Paranoia, psychic powers, and afterlives.
Gollancz, 1969, 208 pages
Glen Runciter runs a lucrative business - deploying his teams of anti-psychics to corporate clients who want privacy and security from psychic spies. But when he and his top team are ambushed by a rival, he is gravely injured and placed in "half-life," a dreamlike state of suspended animation. Soon, though, the surviving members of the team begin experiencing some strange phenomena, such as Runciter's face appearing on coins and the world seeming to move backward in time.

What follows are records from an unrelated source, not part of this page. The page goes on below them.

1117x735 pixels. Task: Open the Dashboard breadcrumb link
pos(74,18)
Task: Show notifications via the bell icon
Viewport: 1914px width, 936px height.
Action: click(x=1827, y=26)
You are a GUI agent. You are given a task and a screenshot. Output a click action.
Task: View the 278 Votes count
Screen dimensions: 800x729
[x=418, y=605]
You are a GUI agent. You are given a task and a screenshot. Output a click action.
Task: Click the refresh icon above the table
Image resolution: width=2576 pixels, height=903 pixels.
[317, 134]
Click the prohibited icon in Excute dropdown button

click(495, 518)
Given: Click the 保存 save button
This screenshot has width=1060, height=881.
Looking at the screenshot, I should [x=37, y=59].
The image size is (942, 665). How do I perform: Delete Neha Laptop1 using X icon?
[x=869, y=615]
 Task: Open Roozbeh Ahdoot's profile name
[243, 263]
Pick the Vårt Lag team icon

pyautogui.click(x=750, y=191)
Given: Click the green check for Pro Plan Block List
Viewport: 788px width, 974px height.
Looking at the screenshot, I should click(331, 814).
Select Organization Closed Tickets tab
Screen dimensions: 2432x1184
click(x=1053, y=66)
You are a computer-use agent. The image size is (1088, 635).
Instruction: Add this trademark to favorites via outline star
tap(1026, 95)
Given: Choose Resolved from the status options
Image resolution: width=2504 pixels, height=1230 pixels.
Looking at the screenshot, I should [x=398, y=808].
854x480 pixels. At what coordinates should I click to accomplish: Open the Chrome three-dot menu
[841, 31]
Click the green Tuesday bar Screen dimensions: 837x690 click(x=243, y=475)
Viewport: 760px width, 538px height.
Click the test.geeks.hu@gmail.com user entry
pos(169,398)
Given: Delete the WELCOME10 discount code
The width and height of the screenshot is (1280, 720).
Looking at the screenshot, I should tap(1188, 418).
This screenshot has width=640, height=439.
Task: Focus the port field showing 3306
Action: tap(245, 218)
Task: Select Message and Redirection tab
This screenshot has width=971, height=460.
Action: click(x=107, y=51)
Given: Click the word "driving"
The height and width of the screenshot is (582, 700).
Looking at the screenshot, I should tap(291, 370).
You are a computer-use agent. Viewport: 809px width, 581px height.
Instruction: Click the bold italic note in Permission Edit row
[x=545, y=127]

As consumables deteriorate and technology gets ever more primitive, the group needs to find out what is causing the shifts and what a mysterious product called Ubik has to do with it all.
Okay, I am going to refrain from "first Dick" jokes, but this was my first time reading Philip K. Dick. Ubik probably wasn't the best introduction.
It's a weird book. I understand most of Dick's books are weird, but I frankly had trouble following the plot.
Ubik takes place in the future - 1992! - where mankind has colonized the solar system, and psionic powers are relatively commonplace. Employees of a man named Glen Runciter are hired to protect a corporation from rival psychics, but are set up in a bomb blast that kills Runciter. Then the survivors start noticing strange phenomenon. They, and their environment, keep fading, deteriorating. Their surroundings, everything from the objects to the world itself, seems to be regressing back in time. And they keep getting strange messages from the deceased Runciter, on televisions, in notes left mysteriously in cigarette cases, and so on.
There's a mystery here, with a lot of twists and turns and betrayals, and each chapter begins with advertisements for the strange substance called "Ubik" that is everything from a hair conditioner to a vitamin to a coffee supplement. The novel sometimes seems like a SF adventure, sometimes conspiracy thriller, sometimes existential horror, sometimes noir mystery. By the time the story wended its way to its conclusion, I was still a bit befuzzled. Dick is certainly an imaginative author, but this one didn't leave me wanting to run back for more right away.